Start of Source data
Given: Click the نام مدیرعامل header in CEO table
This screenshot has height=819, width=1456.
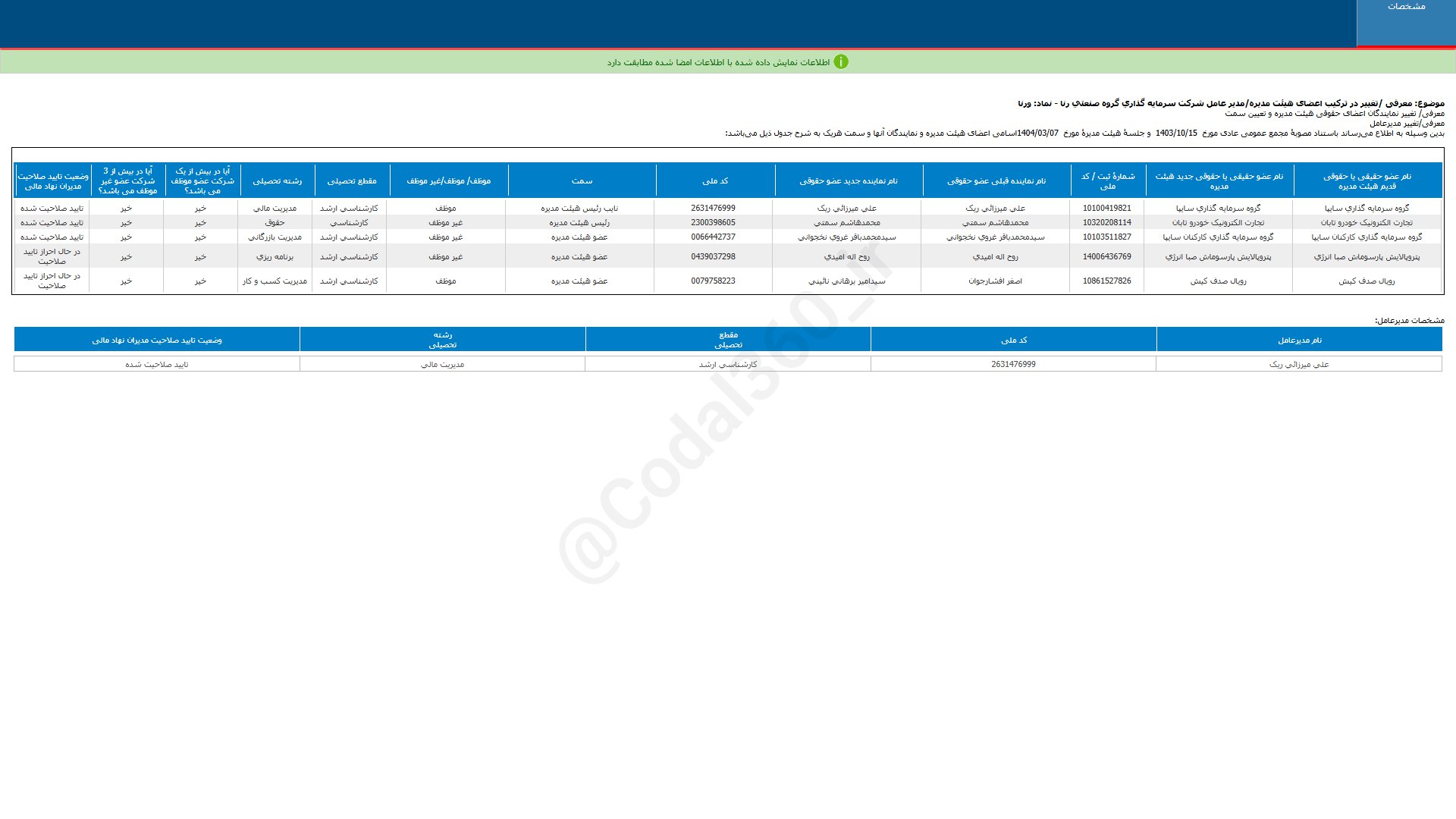Looking at the screenshot, I should [1299, 340].
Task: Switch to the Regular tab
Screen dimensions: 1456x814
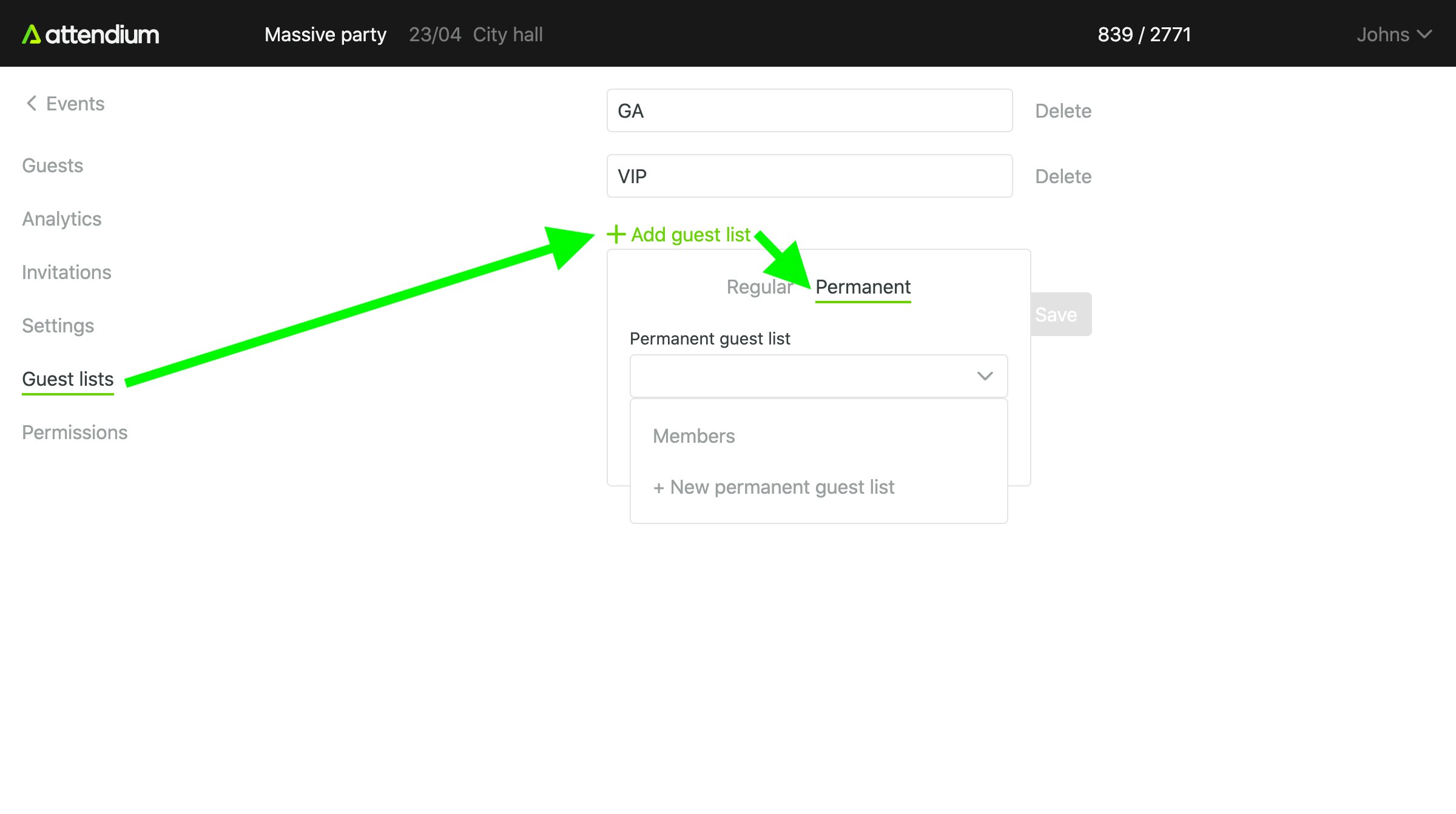Action: click(759, 287)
End of Source data
• _Exercise_
Please copy the preceding records exactly and omit the images.

• _Result below_
Given: Click the نام مدیرعامل header in CEO table
This screenshot has height=819, width=1456.
Looking at the screenshot, I should [1299, 340].
Task: Switch to the Regular tab
Screen dimensions: 1456x814
Action: click(759, 287)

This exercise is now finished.